The UK industry and Government know how to deliver large complex programs, the work of the Olympic Development Authority is a world class example; it’s just that many other managements simply choose to ignore good practice, or more accurately refuse to change to allow good practice to be introduced.

The challenge of getting senior management to actively support change that brings better systems into use to the benefit of the organisation they work for is not new. Henry Gantt had similar problems introducing his systems that demonstrably increased production by over 100% and massively increased profits. Here are a few of his comments:

  • The changing of a system of management is a very serious matter and cannot be done by a superintendent in his spare time (Work Wages & Profits, p168).
  • In every workroom there is a fashion, a habit of work, and every new worker follows that fashion, for it isn’t respectable not to (Work Wages & Profits, p186).
  • The most casual investigation into the reasons why so many of the munition manufacturers have not made good, reveals the fact that their failure is due to lack of managerial ability rather than to any other cause (Organizing for Work, p64).
  • Our most serious trouble is incompetency in high places. As long as that remains uncorrected, no amount of efficiency in the workmen will avail very much (Organizing for Work, p64).
  • Our industries are suffering from lack of competent managers,—which is another way of saying that many of those who control our industries hold their positions, not through their ability to accomplish results, but for some other reason (Organizing for Work, p64).

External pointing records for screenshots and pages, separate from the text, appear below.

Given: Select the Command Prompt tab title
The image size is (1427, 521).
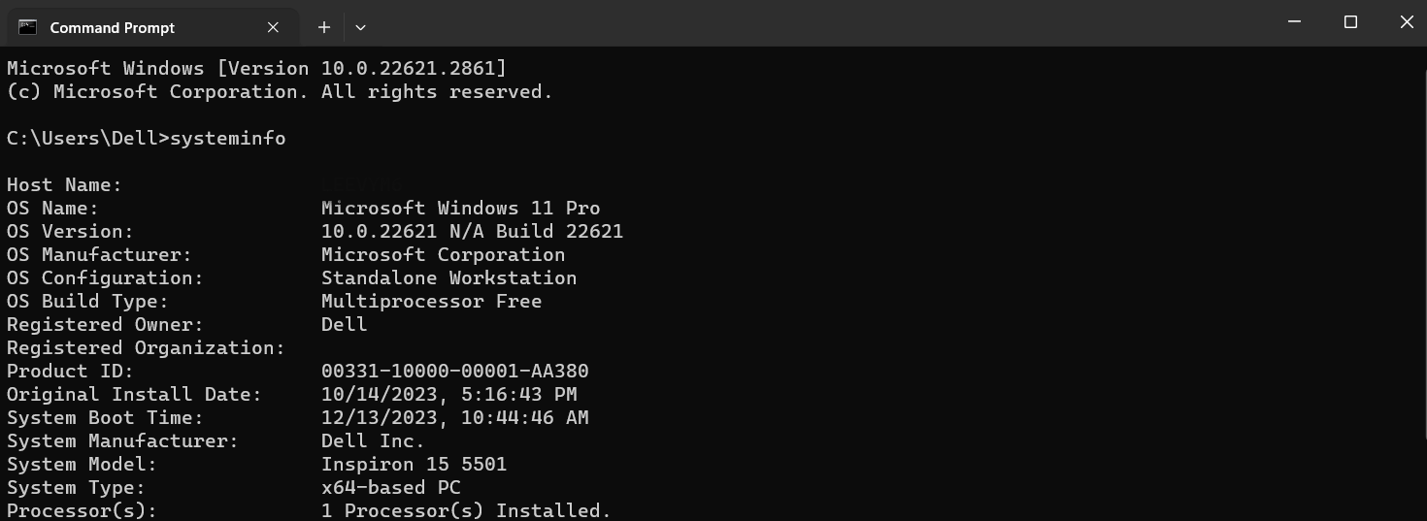Looking at the screenshot, I should [x=113, y=28].
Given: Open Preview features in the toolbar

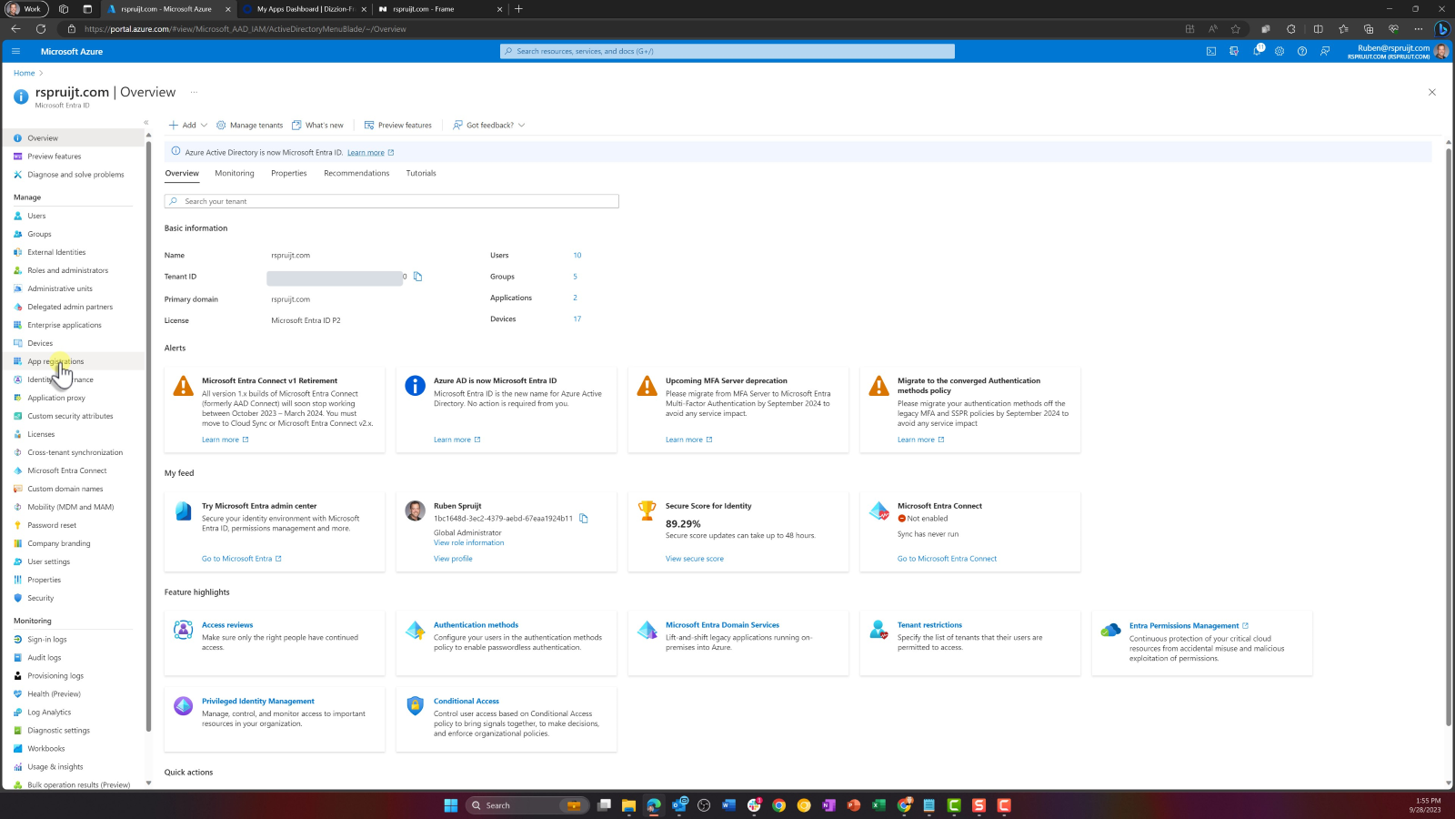Looking at the screenshot, I should (x=398, y=126).
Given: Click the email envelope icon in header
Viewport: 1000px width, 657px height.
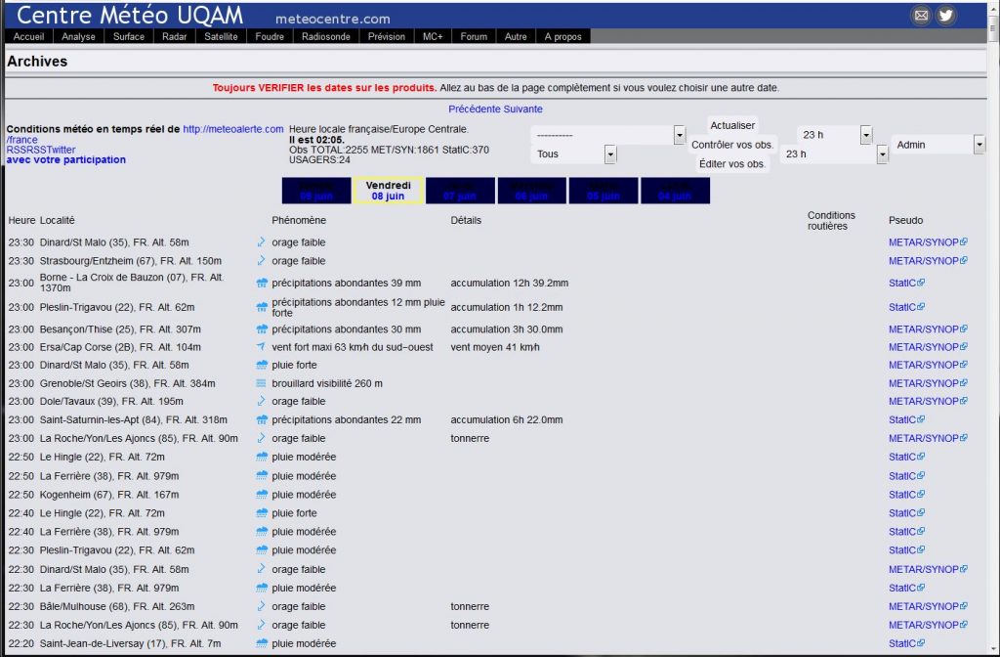Looking at the screenshot, I should (x=920, y=15).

By the way, Henry was also less than impressed with the bankers of his time as well: “No …laws…. have so far been framed that restrain the ‘high financier’ who, without giving anything in return, taxes the community for his own benefit to an extent that makes all other forms of acquiring without giving an adequate return seem insignificant.”

The framework needed by senior executives is well established, the APM has just published the 2nd edition of Directing Change – a guide to the governance of project management (60,000 copies of the 1st edition have been distributed since publication in 2004). This guide is written by senior managers for senior managers. It provides clear overall guidance to an organisations governing body (board or equivalent) and executives on their responsibilities and more specific guidance on choosing the right projects (portfolio direction), project sponsorship, project management capability and disclosure and reporting. Copies can be downloaded from the APM website or: www.mosaicprojects.com.au/Resources_Papers.html#Governance

Martin Samphire’s view is that applying good governance in their management is 80% of the answer to successful projects. I feel he is understating the importance of the role and responsibility of the senior executives, particularly when it comes to the process of changing an organisations culture to accept good governance and effective project management!